抄録
【目的】我々は先行研究において、聴覚刺激を用いた周期的な連続刺激における刺激回数の増加が、筋電図反応時間やタイミング一致課題の同期誤差に及ぼす影響について検討した結果、1~4回目までの刺激で筋電図反応時間と同期誤差は短縮し、5回目以降には有意な差を認めないことを確認した。これは、最初の4回の周期的な運動を行うことにより、情報処理と運動が自動化されていることを示唆している。そこで本研究では、周期的な連続刺激を5回呈示し、その後も継続して刺激を呈示する場合と、刺激を呈示しない場合における運動の時間的誤差を比較し、周期的な連続刺激と運動の自動化の関連性について検討を行った。
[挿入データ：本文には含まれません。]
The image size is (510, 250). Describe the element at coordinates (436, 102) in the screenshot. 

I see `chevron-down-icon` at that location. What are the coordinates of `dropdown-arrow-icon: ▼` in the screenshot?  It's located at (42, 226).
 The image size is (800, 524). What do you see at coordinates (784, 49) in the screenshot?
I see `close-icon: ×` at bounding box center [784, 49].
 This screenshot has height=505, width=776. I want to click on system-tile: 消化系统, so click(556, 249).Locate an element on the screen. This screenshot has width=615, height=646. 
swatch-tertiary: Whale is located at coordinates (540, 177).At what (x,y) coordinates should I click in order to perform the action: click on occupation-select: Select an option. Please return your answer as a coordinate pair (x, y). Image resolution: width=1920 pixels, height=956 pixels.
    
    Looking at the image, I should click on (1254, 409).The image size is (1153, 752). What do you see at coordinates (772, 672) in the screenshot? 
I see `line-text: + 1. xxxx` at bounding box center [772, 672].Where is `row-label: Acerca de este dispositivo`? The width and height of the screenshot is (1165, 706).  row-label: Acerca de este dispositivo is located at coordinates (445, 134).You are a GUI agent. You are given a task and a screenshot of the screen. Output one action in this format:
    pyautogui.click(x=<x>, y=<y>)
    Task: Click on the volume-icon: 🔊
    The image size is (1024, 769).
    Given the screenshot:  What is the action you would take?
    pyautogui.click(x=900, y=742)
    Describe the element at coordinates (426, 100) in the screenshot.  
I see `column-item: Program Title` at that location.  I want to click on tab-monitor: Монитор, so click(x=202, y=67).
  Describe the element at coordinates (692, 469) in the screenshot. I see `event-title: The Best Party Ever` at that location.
【対象と方法】対象は、聴覚刺激を聞くにあたり障害のない右利きの健常者12名(男性10名、女性2名、平均年齢25.3±4.2歳)とした。対象者を周期的な聴覚刺激に運動を同期させる群(synchronization movement:以下SM)と5回の周期的な聴覚刺激に運動を同期させ、その後刺激がない状態で運動を継続する群(continuation movement:以下CM)に分けた。聴覚刺激の入力にはViking Quest(Nicolet)、運動開始の記録にはテレメトリー筋電計MQ8(キッセイコムテック株式会社)を用いた。被験者は椅子座位とし、右示指をスイッチセンサーに位置させた。聴覚刺激の刺激条件は、刺激頻度1Hz、刺激強度70dBとし、刺激の入力にはヘッドホンを用いた。13回のスイッチ押し運動を1試行とし、各被検者に15試行実施した。スイッチセンサーより得られた運動開始時刻を確認し、運動と運動の時間間隔を算出した。最初の5試行を除く合計10試行の平均値を個人の代表値とした。検討項目は、各群における5回目の聴覚刺激以降の運動の時間間隔の変化と両群間における運動の時間間隔の差の2つとした。統計処理には一元配置分散分析と対応のないt検定を用いた。被験者には研究の目的と方法を説明し、同意を得て実施した。
【結果】各々の群において、運動の時間間隔の変化に有意な差は認めなかった。また、両群間の時間間隔の差に有意な差は認めなかった。しかし、CM群はSM群と比較し、刺激回数の増加に伴って時間間隔が短縮し、運動のペースが速くなる傾向が認められた。
【考察】先行研究より考えると、両群ともに5回目までの刺激において時間間隔を認識し、以降は時間的予測に基づいた運動を自動的に行っていると考えられる。しかし、CM群は外的な刺激がなくなると運動の時間間隔が短縮することから、自動化された運動においても、外的な刺激により運動が修正されていることが示唆される。周期的な連続刺激と運動の自動化の関連性については、刺激の回数や頻度を変化させ、さらに検討する必要があろう。